So happy to have Staci Frenes visiting today! Staci’s written an excellent book and I’ve asked her to share a little bit about it here.
What inspired this book?
It’s funny, based on the title you’d think it came out of a rich creative season of my life. Totally the opposite! I was near the end of a long spell of difficult and painful family challenges which had left me completely dry, creatively. We had lost our home after the California housing market crashed; our two teenaged children were struggling with big identity-defining issues, my mom was going through radiation treatment for breast cancer, and not long after that my dad was diagnosed with stage IV lung cancer and given three months to live.
I could barely breathe when I got out of bed in the morning, never mind trying to write songs. It was too painful, too raw and I didn’t want to dig around in the emotional wreckage of it, so I just went numb for a while. A long while. I did my job and everything else kind of on autopilot—and part of me was convinced I could just go on forever that way. It was easier than facing the disappointment, the bitterness, the fear.
But something stirred inside of me one day. I remember picking up my guitar, dusting if off and tuning the strings differently. I strummed until I started to hear a melody again. With the melody came a concept and lyric ideas, and I wrote a song about coming back to life. The first one I’d written in over a year. I wept during the whole process. Writing it broke the proverbial dam, I guess, and more songs for a full album tumbled out soon after that.

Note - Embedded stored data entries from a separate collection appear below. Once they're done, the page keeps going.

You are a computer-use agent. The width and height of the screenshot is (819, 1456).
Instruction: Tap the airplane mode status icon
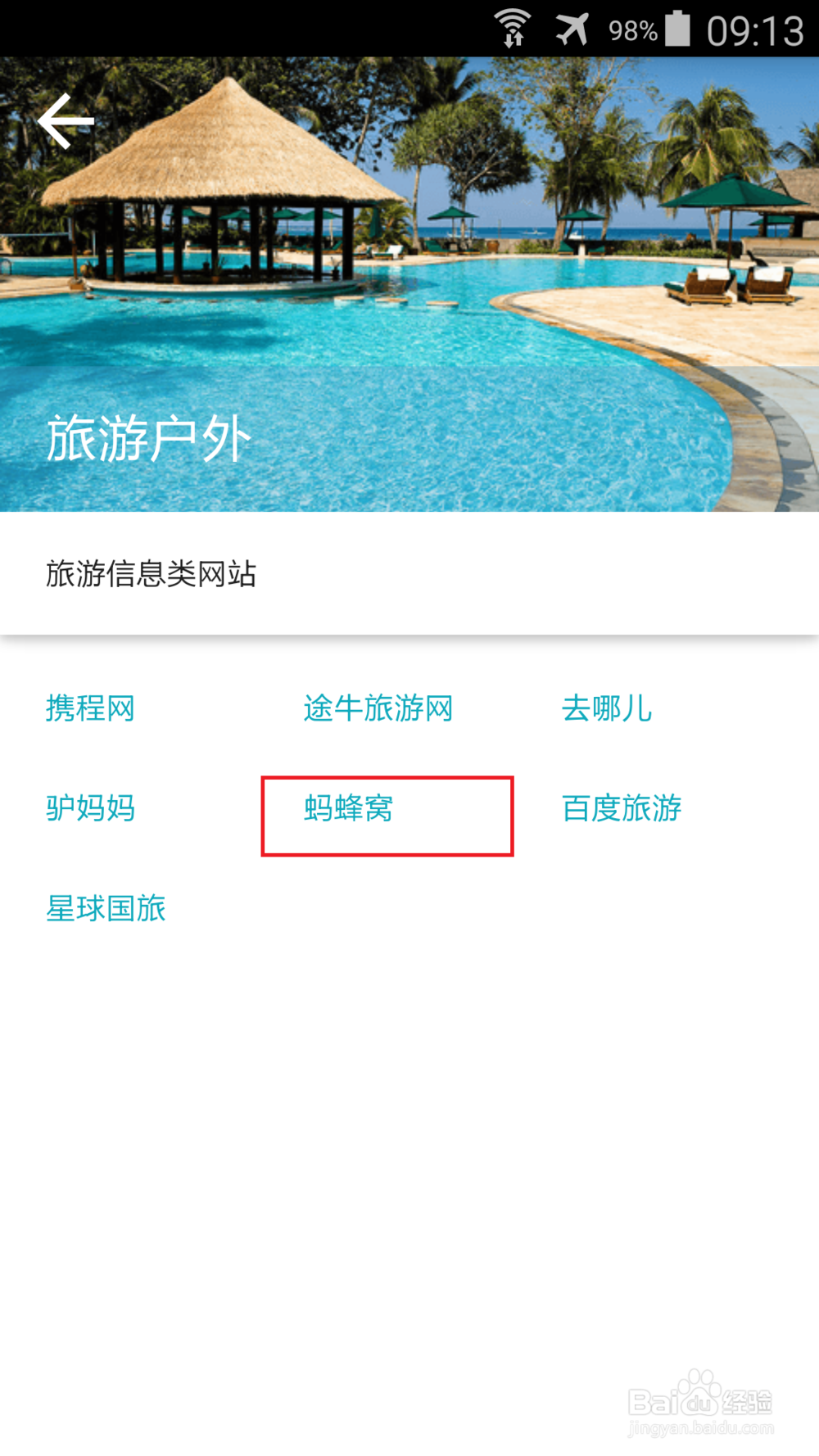pyautogui.click(x=572, y=29)
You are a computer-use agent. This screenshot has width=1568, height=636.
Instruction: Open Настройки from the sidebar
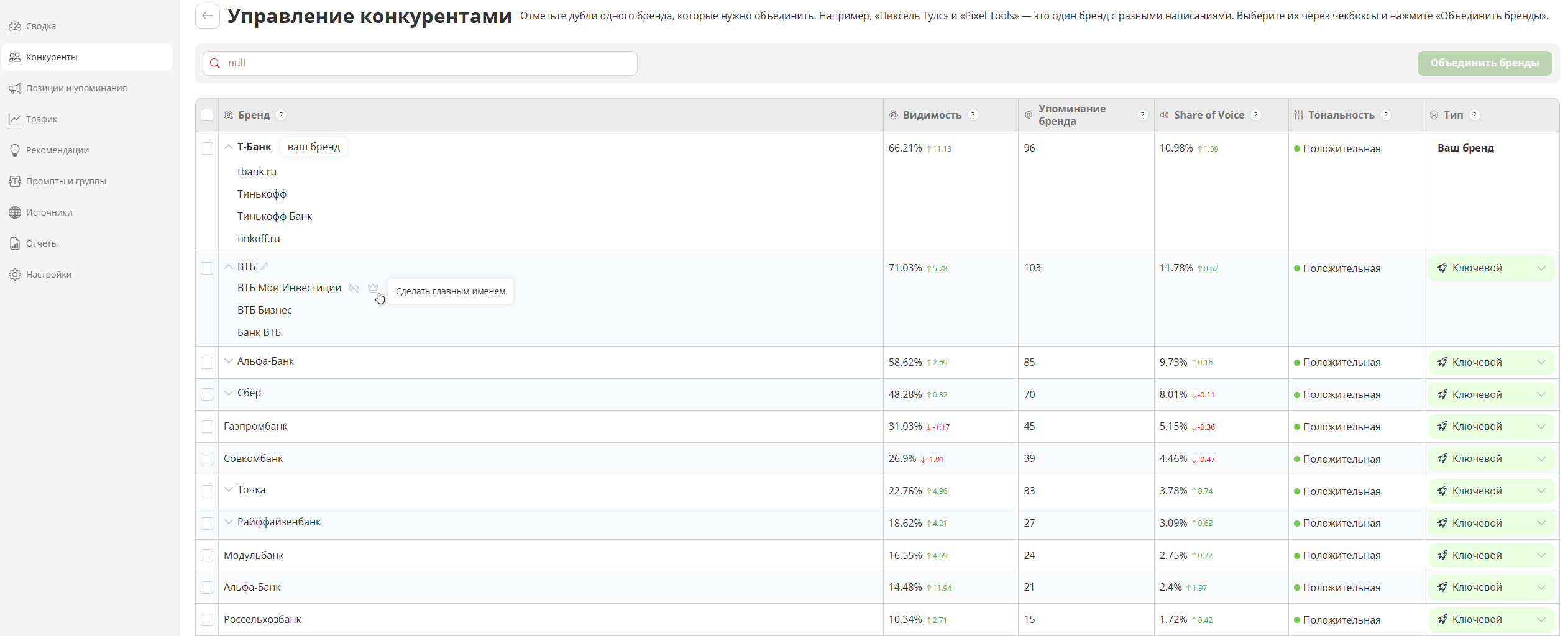pos(48,275)
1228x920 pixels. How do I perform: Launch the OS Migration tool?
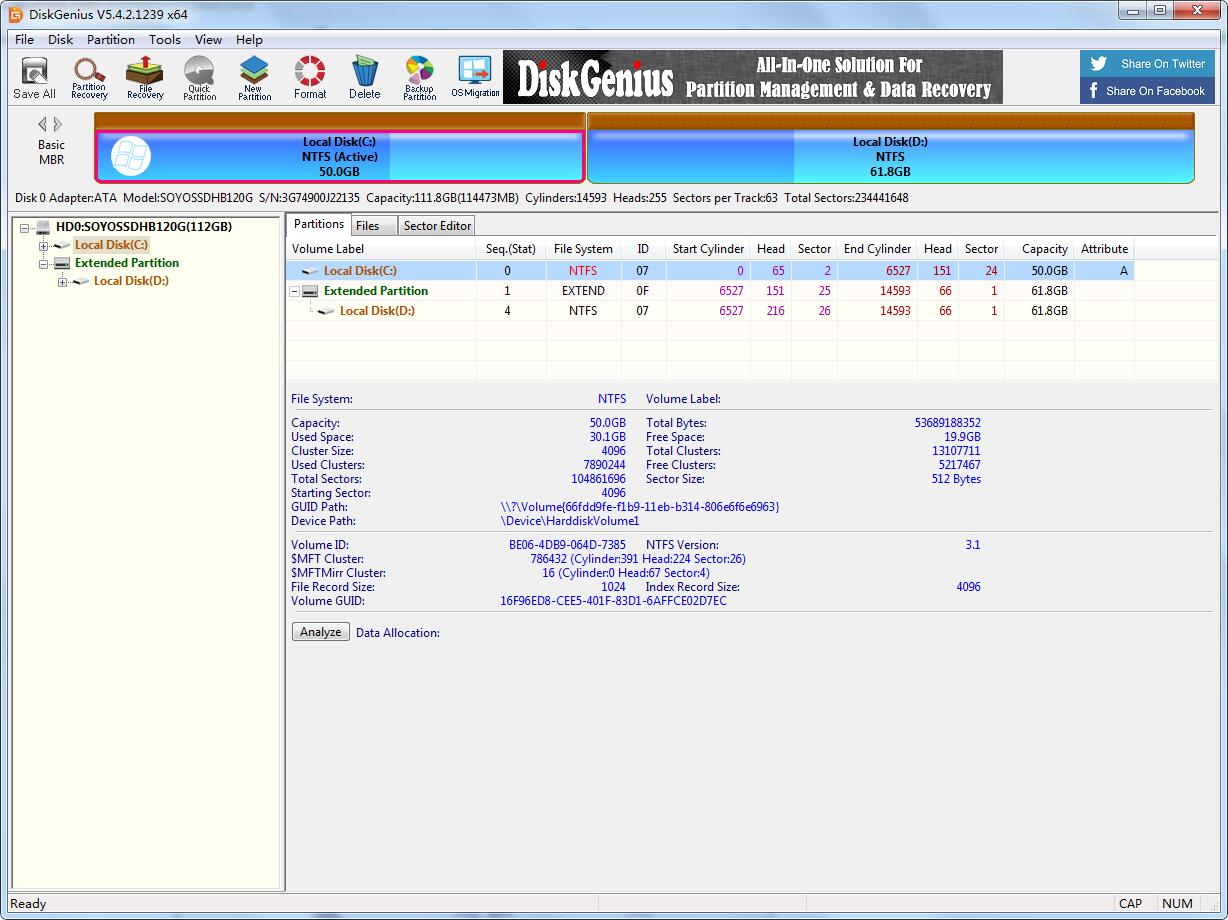[x=475, y=78]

So, in the middle of this new rush of songwriting I started thinking about how the creative process works—how doing what I love, what I know I’m designed to do—heals me and helps me deal with what’s going on at the deepest level. I couldn’t help but think I wasn’t alone. I wanted to share my experiences and insights with other people. I wanted to write about how a creative life isn’t just optional for some of us—it’s essential.

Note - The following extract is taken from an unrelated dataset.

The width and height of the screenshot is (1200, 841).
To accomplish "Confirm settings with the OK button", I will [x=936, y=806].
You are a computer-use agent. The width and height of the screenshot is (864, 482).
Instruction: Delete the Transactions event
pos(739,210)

What makes you feel most fulfilled creatively?
Songwriting is my happy place. I’ve loved words and music since I was a little girl. I used to write in a diary from the time I first learned how to spell! I wrote poems, stories, and letters to my friends and family. When I was 12 or 13 I asked my parents for guitar and piano lessons, because I started hearing melodies for the words I was writing. I’d start singing them in my head, and needed to learn how to put them into a musical context. When I discovered I had a knack for putting together lyrics and melodies it was like I’d found a way to express my true self.
To this day, it’s like that for me. Songs are the language I speak, the thoughts I think, they are the way I receive and give back to the world around me. When I write and sing my songs, I’m more grounded and content than when I’m doing any other thing. I feel like I’m connected to something bigger than me; like what I’m doing matters in a way I can’t quantify or explain.

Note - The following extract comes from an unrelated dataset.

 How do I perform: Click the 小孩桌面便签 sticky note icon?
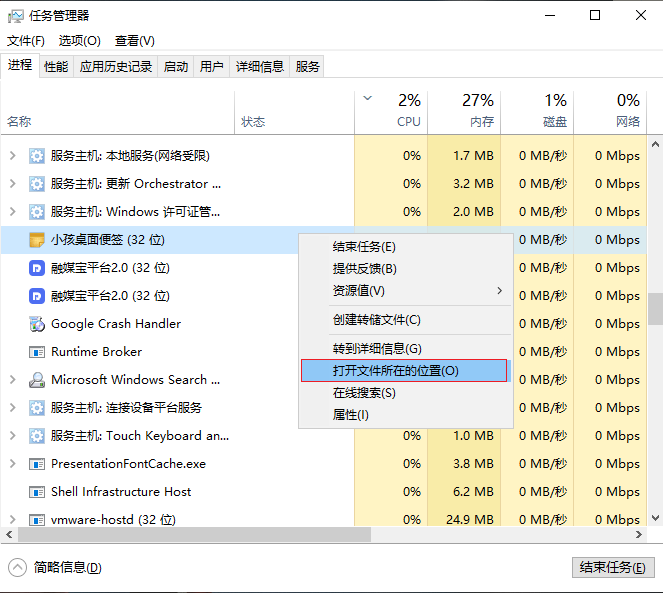pyautogui.click(x=36, y=240)
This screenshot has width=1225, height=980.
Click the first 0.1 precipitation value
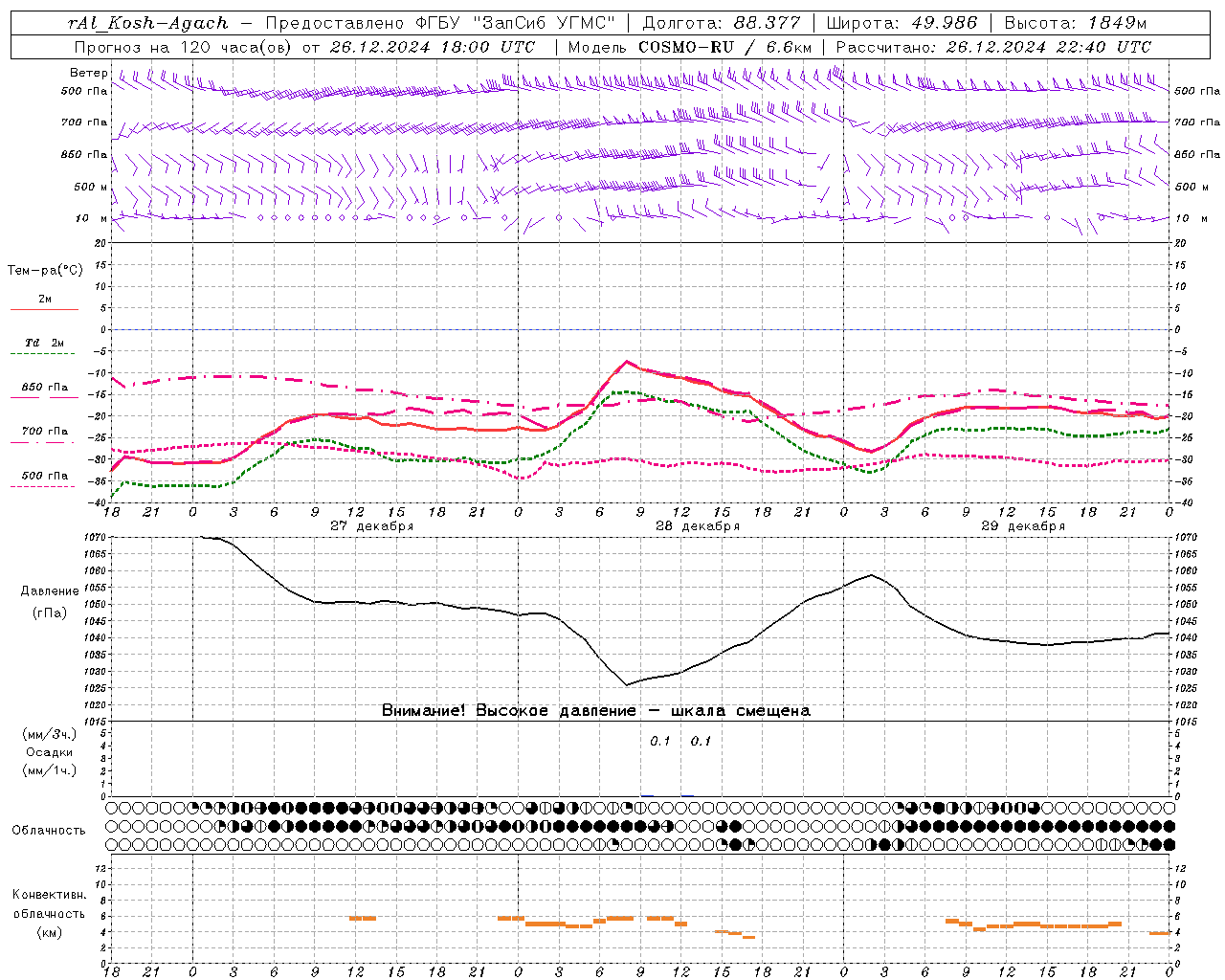[660, 742]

What would you say to those who don’t believe they’re ‘creative’?
I’d like to challenge that notion! I think there’s a difference between those hobbies we do once in a while that feel artsy—like a weekend dance class or scrapbooking group—and what, in fact, is our unique set of talents, skills, and personality seeking creative expression. So, while it may not be a career path for many of us, creativity is a soul path that uses a different part of our brain and allows us to daydream, imagine and explore possibilities. We might all do those things in different ways, in various mediums, but it comes from a common desire to make something and call it good. The desire to contribute to the world in a unique way is something we share, I think.
What do you hope people will come away with from reading your book?
For me, writing this book was about remembering that our life’s work—whatever it is—matters. And about discovering the joy of sowing myself—the full measure of my talents and resources—into the fields God has given me and seeing the beauty that grows there. At the very least I hope readers will find a starting point for their own creative journey, or encouragement for a long-forgotten one.
I’m so excited about your book, Staci. I wholeheartedly agree with everything you said, by the way. The world would be a happier place if we’d all give ourselves permission to create. Thank you for sharing your heart with us!